I find myself in that place today as I grieve the news about one of my dear friends. I graduated with him from seminary in 1999 and he has been a member of a group of pastors I gather with once a year primarily for prayer, nurture, and support. In August of 2007, his 2 year old son  was diagnosed with a rare form of cancer called neuroblastoma. Over the last year and a half, we have journeyed with them as they have fought this cancer in seemingly every way possible. Our group gathered in  last year and spent time at their house and had time to pray for and with them. We were blessed as their little guy proudly showed off his collection of Lighting McQueen toys that he has received throughout the course of his treatment. We laughed as we watched the Cars outtakes with them on the Cars DVD.

It was heartbreaking to receive the news last night that, after the most recent course of treatment,  scans showed that the cancer has metastasized into this sweet little boy’s brain and into his liver.   I read the news last night and simply broke down because there is no rhyme or reason to this thing that has come into their lives and shattered their hopes and dreams. I spent time in prayer next to my youngest child’s bed last night not saying anything because there are no words.

There are obviously words for a miracle of healing to take place. There are obviously prayers about God’s presence and peace with them all. There are obviously prayers for so many things here. But all I could do last night was sit next to my little three year old boy and simply sit in silence and try to understand. One of my fellow covenant group members posted about this back in August of 07 and put in the words from a Rich Mullins song about prayer, called Hard to Get. They don’t explain this nor do they make it feel any better, but they do express some of the laments going up.

HARD TO GET

You who live in heaven
Hear the prayers of those of us who live on earth
Who are afraid of being left by those we love
And who get hardened by the hurt

Do you remember when You lived down here where we all scrape
To find the faith to ask for daily bread
Did You forget about us after You had flown away
Well I memorized every word You said
Still I’m so scared, I’m holding my breath
While You’re up there just playing hard to get

You who live in radiance
Hear the prayers of those of us who live in skin
We have a love that’s not as patient as Yours was
Still we do love now and then

Did You ever know loneliness
Did You ever know need
Do You remember just how long a night can get?
When You were barely holding on
And Your friends fall asleep
And don’t see the blood that’s running in Your sweat
Will those who mourn be left uncomforted
While You’re up there just playing hard to get?
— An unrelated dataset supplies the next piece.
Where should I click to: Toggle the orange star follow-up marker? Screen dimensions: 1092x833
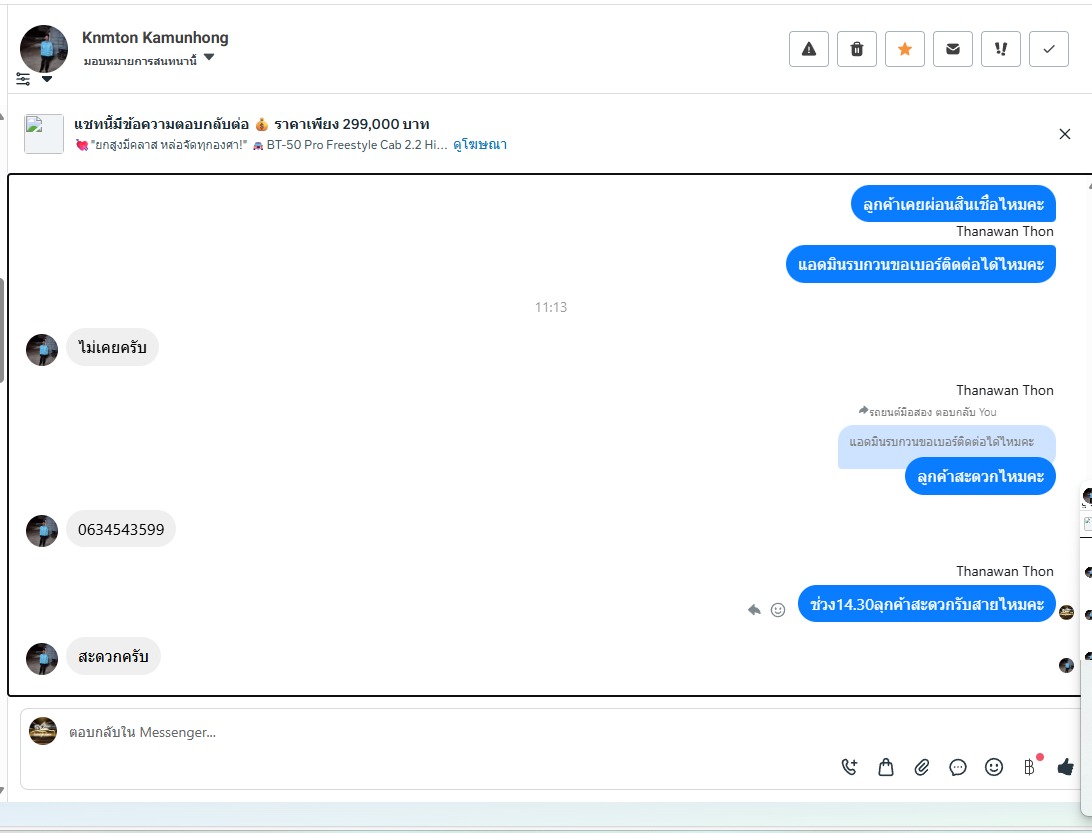point(905,49)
And I know you bore our sorrows
And I know you feel our pain
And I know it would not hurt any less
Even if it could be explained

And I know that I am only lashing out
At the One who loves me most
And after I figured this, somehow
All I really need to know

Is if You who live in eternity
Hear the prayers of those of us who live in time
We can’t see what’s ahead
And we can not get free of what we’ve left behind
I’m reeling from these voices that keep screaming in my ears
All the words of shame and doubt, blame and regret

I can’t see how You’re leading me unless You’ve led me here
Where I’m lost enough to let myself be led
And so You’ve been here all along I guess
It’s just Your ways and You are just plain hard to get

And while they are many miles away, I sit with my friends in silence as Job’s friends did. I grieve with them and then sit on the ground in silence for there are no words.